Effect of NaCl and Na2SO4 on Low Temperature Corrosion of Vapour- and Pack-Aluminide Coated Single Crystal Turbine Blade Alloys CMSX-4 and RR3010

J Tjandra #  1 A Ranjan #  1 A K Ackerman  1 M Appleton  2 S Pedrazzini  1
Affiliations

Effect of NaCl and Na2SO4 on Low Temperature Corrosion of Vapour- and Pack-Aluminide Coated Single Crystal Turbine Blade Alloys CMSX-4 and RR3010

J Tjandra et al. Metall Mater Trans A Phys Metall Mater Sci. .

Abstract

The current work presents a systematic study of two alloy compositions (RR3010 and CMSX-4) and two types of coatings: inward grown (pack) and outward grown (vapour) deposited aluminides, exposed to 98Na2SO4-2NaCl mixture. Grit blasting was used on some of the samples, prior to coating, to mimic in-service procedures and remove oxides from the surface prior to coating. Two-point bend tests were then performed on the coated samples, with and without applied salt at 550 °C for 100 hours. Samples were pre-strained at 0.6 pct strain to deliberately pre-crack the coating and then strained at 0.3 pct for the heat treatment. Exposure to 98Na2SO4-2NaCl under applied stress of vapour-aluminide coated samples of both alloys, revealed significant coating damage in the form of secondary cracks in the intermetallic-rich inter-diffusion zone, although only CMSX-4 exhibited cracks propagating further into the bulk alloy while RR3010 proved more resistant.

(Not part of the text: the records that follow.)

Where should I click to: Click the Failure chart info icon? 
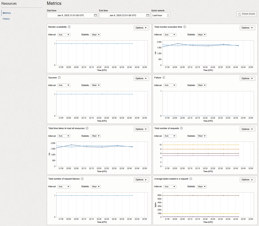coord(164,77)
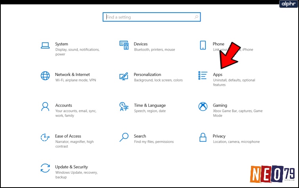Select the Search magnifier category icon
This screenshot has width=299, height=188.
click(124, 137)
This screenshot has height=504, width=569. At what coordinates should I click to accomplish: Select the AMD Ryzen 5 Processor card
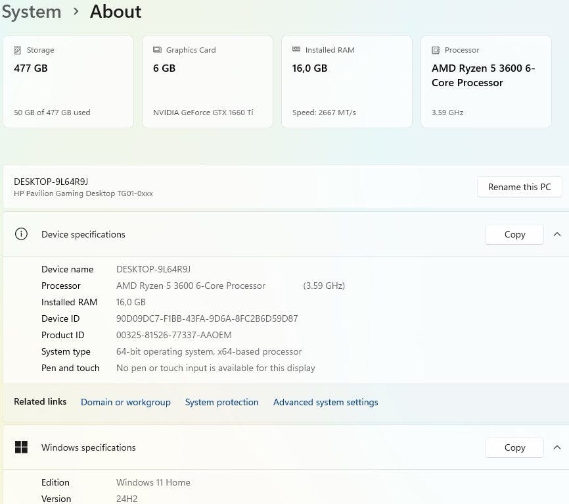[486, 82]
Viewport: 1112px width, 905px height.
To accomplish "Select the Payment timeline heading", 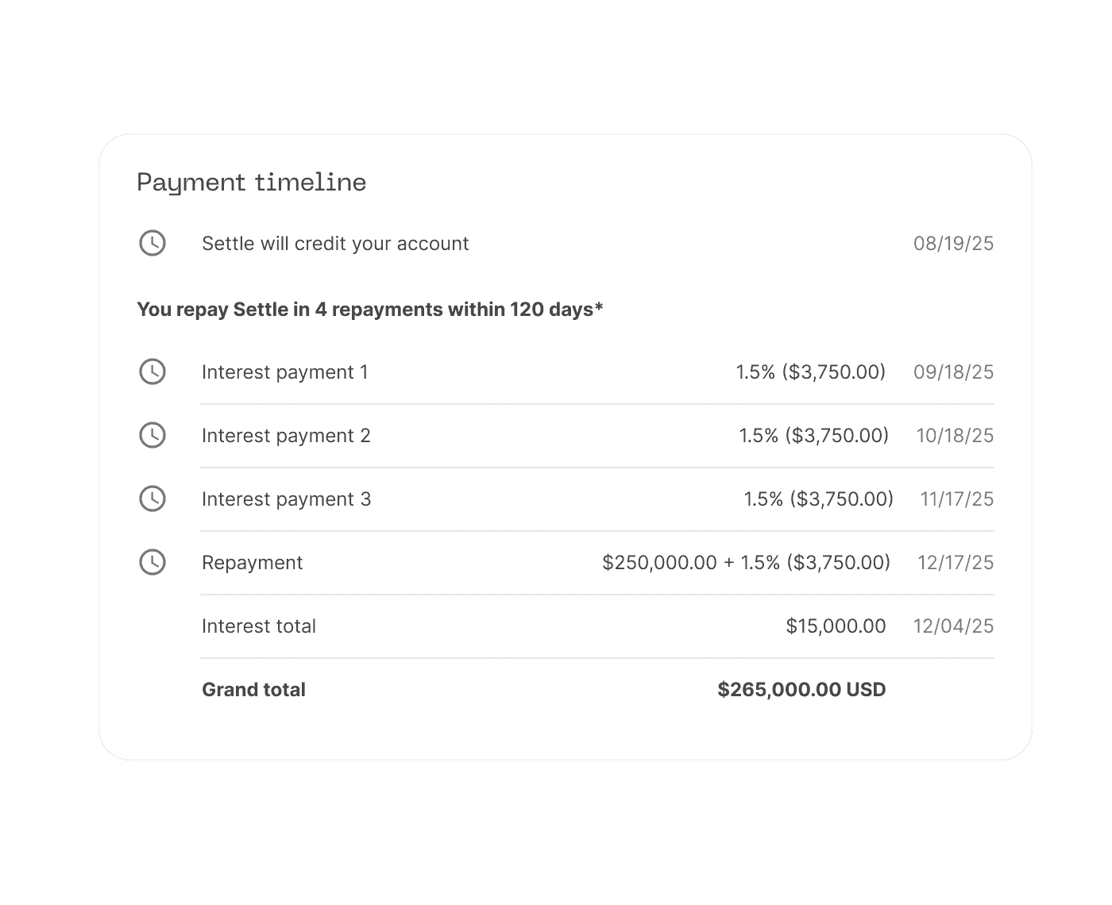I will point(251,183).
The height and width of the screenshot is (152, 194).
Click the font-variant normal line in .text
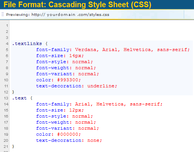67,128

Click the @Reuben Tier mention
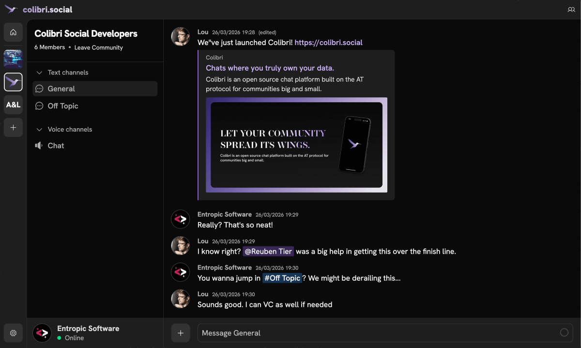pyautogui.click(x=268, y=252)
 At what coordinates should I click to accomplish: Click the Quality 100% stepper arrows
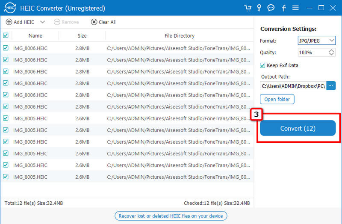click(x=332, y=53)
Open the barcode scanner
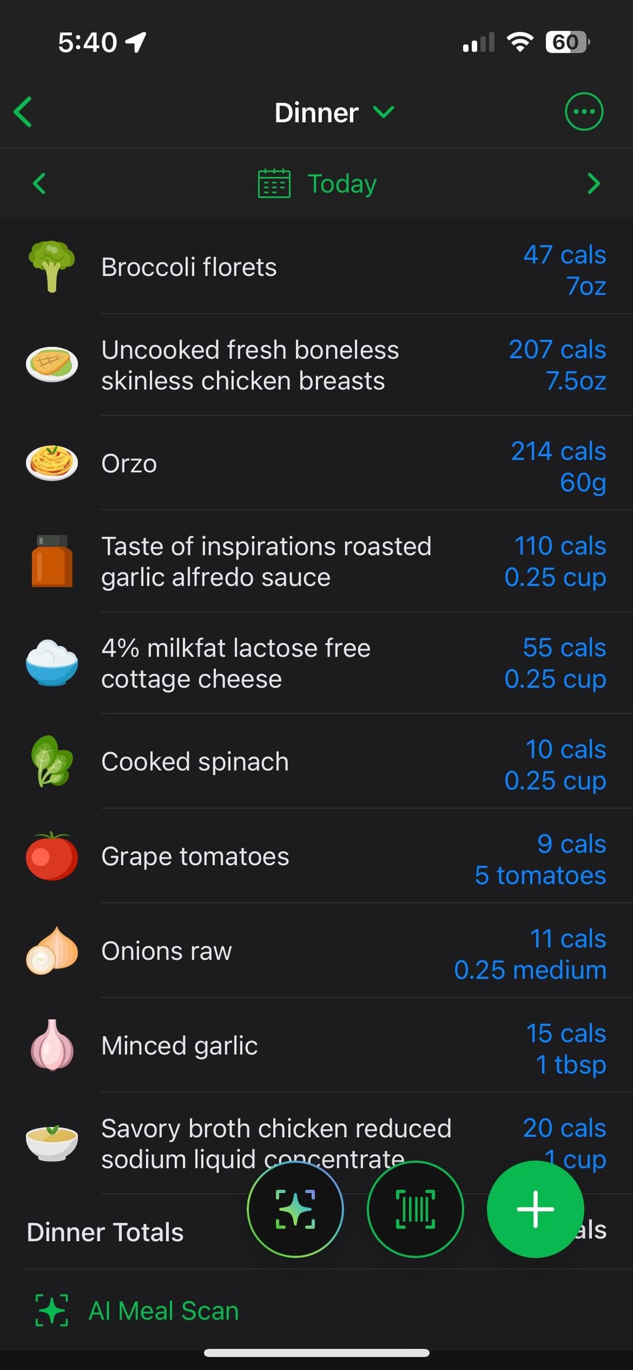This screenshot has height=1370, width=633. (x=415, y=1209)
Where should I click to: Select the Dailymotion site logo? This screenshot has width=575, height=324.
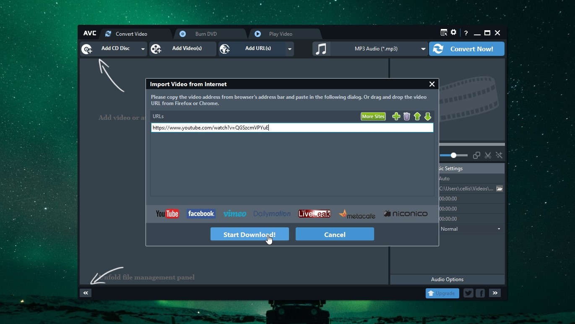pyautogui.click(x=272, y=213)
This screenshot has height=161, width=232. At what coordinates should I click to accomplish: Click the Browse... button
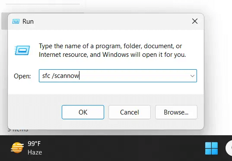pyautogui.click(x=176, y=112)
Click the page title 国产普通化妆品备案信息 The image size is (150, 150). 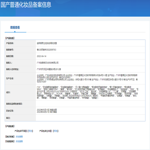(x=26, y=5)
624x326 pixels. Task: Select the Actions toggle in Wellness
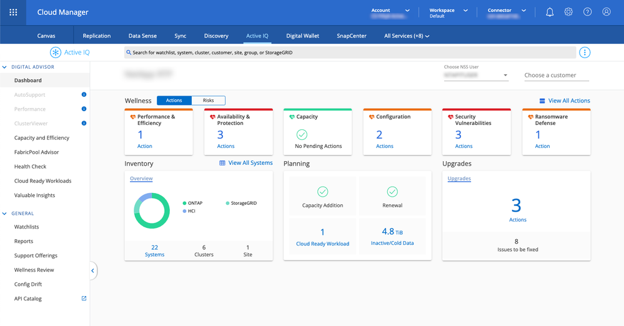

The pack-aluminide coating proved more protective for both alloys, with cracks propagating only into the coating and never into the underlying alloy. In addition, grit blasting proved beneficial in reducing spallation and cracking for both types of coating. The findings were used to propose a mechanism based on thermodynamic reactions, to explain the crack width changes through the formation of volatile AlCl3 in the cracks.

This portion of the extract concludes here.